▶ TEXT PASSAGE

========================

There may be enough new pressure on Senate Republicans to allow witnesses at President Trump’s impeachment trial, after the leak from a forthcoming book by former national security adviser John Bolton that contradicts what the White House has been telling the country.
Why it matters: This is a dramatic, 11th-hour inflection point for the trial, with an eyewitness rebuttal to Trump’s claim that he never tied the hold-up of Ukrainian aid to investigations into Joe Biden.
- GOP sources say the revelation could be enough to sway the four Republican senators needed for witnesses — especially since Sens. Mitt Romney of Utah and Susan Collins of Maine have already strongly signaled they’d vote for witnesses.
What happened: Bolton alleges in his book — “The Room Where It Happened,” out March 17 — that Trump explicitly told him “he wanted to continue freezing $391 million in security assistance to Ukraine until officials there helped with investigations into Democrats including the Bidens,” the N.Y. Times reported.
- Trump strongly denied Bolton’s claims on Twitter early today: “I NEVER told John Bolton that the aid to Ukraine was tied to investigations into Democrats, including the Bidens. … If John Bolton said this, it was only to sell a book.”
The state of play: Republican sources tell Axios that party leaders and the White House will still try to resist witnesses because, as one top aide put it, “there is a sense in the Senate that if one witness is allowed, the floodgates are open.”
- “If [Bolton] says stuff that implicates, say Mick [Mulvaney] or [Mike] Pompeo, then calls for them will intensify,” the aide said.
What we can expect Trump’s defense lawyers to say as they make their case at the trial, beginning at 1 p.m. today and continuing tomorrow:
- They’ll say Bolton’s account doesn’t change any key facts, and reiterate that the aid, which was only briefly paused, was released without the announcement of any investigations.
- They’ll emphasize that Ukrainian President Volodymyr Zelensky said there was no pressure, the call record shows no linkage between the two, and Zelensky got his meeting with Trump at the UN.
- They’ll also argue that Trump’s concerns about corruption in Ukraine were well-known: He questioned giving aid to the country for a number of reasons, just as he has done with other countries.
The intrigue: Bolton submitted the book to the White House on Dec. 30 for a standard prepublication security review for classified information.
- The Times notes: “The submission … may have given Mr. Trump’s aides and lawyers direct insight into what Mr. Bolton would say if he were called to testify.”
- “It also intensified concerns among some of his advisers that they needed to block Mr. Bolton from testifying.”
So, there’s the highlights. Here’s some analysis from Aaron Blake at WAPO:. “John Bolton’s bombshell gives the GOP a glimpse of its nightmare scenario”.
The nightmare scenario for the GOP is that they give Trump the quick and witness-free acquittal that he apparently desires, but then information like Bolton’s keeps coming out. Bolton now suggests Trump was indeed telling people privately that the withheld military aid was part of a quid pro quo — a quid pro quo that Ambassador to the European Union Gordon Sondland testified that he communicated to the Ukrainians. This is something Trump’s team has strenuously denied, including at the impeachment trial. What if Bolton isn’t the only person Trump told this to who might suddenly contradict them? However closely this has already been tied to Trump, it can always be tied more closely. Bolton’s upcoming book — slated for March 17 — is a great example of how the hastily assembled walls the Trump team have built around its defense can quickly crumble and, in some cases, already have.

========================

▶ SOURCE EXCERPT
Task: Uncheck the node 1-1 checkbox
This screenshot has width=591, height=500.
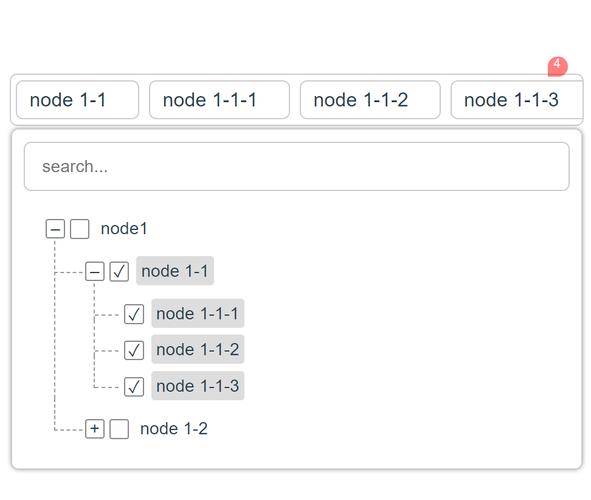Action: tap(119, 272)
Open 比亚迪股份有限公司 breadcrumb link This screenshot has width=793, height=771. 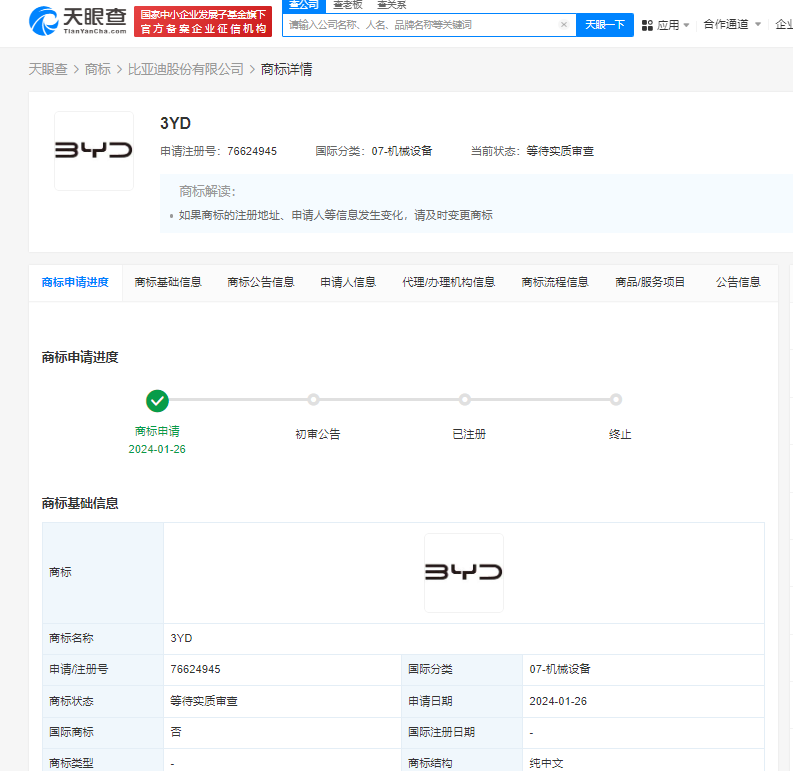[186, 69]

========================

▶ SHORT PROBLEM 1
Transcribe everything in the impeachment trial article from "What we can" down to "for classified information.".
▶ SHORT PROBLEM 2
According to the impeachment trial article, why will Republican leaders and the White House still try to resist witnesses?
The data is separate material, unrelated to the impeachment trial article.

▶ FULL RESPONSE 1
What we can expect Trump’s defense lawyers to say as they make their case at the trial, beginning at 1 p.m. today and continuing tomorrow:
- They’ll say Bolton’s account doesn’t change any key facts, and reiterate that the aid, which was only briefly paused, was released without the announcement of any investigations.
- They’ll emphasize that Ukrainian President Volodymyr Zelensky said there was no pressure, the call record shows no linkage between the two, and Zelensky got his meeting with Trump at the UN.
- They’ll also argue that Trump’s concerns about corruption in Ukraine were well-known: He questioned giving aid to the country for a number of reasons, just as he has done with other countries.
The intrigue: Bolton submitted the book to the White House on Dec. 30 for a standard prepublication security review for classified information.

▶ FULL RESPONSE 2
As one top aide put it, there is a sense in the Senate that allowing one witness would open the floodgates. If Bolton said things that implicated Mick Mulvaney or Mike Pompeo, calls for them to testify would intensify.